Triple deletion of clpC, porB, and mepA enhances production of small ubiquitin-like modifier-N-terminal pro-brain natriuretic peptide in Corynebacterium glutamicum

Abstract

In our previous work, a two-plasmid CRISPR/Cas9 system was constructed for genome editing in Corynebacterium glutamicum. To increase the transformation efficiency and simplify the plasmid curing steps, an all-in-one CRISPR/Cas9 system was constructed for efficient genome editing. In addition, to research proteolysis during the production of recombinant proteins and generate a host for enhanced expression of recombinant proteins, the system was used to delete three genes, clpC, porB, and mepA in C. glutamicum CGMCC1.15647, which encoded the Clp protease subunit ClpC, anion selective channel protein B, and metallopeptidase A, respectively. After the evaluation of different plasmids and hosts, small ubiquitin-like modifier-N-terminal pro-brain natriuretic peptide (SUMO-NT-proBNP), an important protein used for the diagnosis of mild heart failure was successfully expressed in the triple mutant ΔclpCΔporBΔmepA, which exhibit threefold higher levels of protein expression compared with the wild-type.

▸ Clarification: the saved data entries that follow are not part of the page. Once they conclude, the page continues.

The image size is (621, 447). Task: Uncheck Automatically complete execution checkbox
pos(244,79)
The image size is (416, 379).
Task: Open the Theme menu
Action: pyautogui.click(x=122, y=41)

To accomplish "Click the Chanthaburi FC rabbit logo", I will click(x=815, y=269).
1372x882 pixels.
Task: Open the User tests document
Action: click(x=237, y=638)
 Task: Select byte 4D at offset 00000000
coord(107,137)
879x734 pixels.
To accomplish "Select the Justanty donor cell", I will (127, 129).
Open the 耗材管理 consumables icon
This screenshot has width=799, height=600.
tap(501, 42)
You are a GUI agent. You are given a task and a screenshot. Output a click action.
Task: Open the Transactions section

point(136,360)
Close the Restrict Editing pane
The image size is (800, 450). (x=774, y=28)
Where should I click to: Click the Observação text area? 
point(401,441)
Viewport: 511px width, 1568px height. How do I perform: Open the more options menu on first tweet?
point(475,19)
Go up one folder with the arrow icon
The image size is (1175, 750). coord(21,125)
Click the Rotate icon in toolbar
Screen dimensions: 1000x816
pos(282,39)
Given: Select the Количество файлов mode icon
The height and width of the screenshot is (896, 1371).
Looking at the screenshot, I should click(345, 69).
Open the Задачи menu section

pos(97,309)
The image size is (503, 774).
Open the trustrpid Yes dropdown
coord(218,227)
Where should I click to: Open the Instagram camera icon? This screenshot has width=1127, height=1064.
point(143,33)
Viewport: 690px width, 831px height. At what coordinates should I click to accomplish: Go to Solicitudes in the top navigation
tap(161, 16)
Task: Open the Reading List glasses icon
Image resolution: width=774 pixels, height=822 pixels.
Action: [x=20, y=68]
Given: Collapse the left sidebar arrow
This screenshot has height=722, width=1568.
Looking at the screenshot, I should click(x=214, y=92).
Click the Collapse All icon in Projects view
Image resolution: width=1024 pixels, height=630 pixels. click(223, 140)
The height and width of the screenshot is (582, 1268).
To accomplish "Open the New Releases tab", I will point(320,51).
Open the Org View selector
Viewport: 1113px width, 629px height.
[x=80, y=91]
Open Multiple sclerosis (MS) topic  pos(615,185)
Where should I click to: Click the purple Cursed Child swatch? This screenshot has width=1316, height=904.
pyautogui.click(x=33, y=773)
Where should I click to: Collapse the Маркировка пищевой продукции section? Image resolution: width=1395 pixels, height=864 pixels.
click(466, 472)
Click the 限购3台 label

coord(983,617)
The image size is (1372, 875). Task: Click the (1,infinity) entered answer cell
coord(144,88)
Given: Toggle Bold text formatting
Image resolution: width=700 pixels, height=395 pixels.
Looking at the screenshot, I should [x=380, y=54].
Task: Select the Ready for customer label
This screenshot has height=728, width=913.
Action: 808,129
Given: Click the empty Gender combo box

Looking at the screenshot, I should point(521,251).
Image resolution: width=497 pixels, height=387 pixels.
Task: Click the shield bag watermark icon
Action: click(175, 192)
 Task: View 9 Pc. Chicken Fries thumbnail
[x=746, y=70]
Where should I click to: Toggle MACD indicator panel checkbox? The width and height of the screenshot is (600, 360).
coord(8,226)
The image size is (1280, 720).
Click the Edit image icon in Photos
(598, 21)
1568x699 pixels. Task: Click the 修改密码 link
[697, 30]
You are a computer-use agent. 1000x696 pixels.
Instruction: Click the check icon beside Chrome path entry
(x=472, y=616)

In conclusion, we created a simplified CRISPR tool for genome editing in C. glutamicum, provided a method to generate a host for enhanced expression of recombinant proteins and successfully expressed SUMO-NT-proBNP in C. glutamicum. This tool and method will greatly facilitate genetic engineering and metabolic optimization of this important platform organism.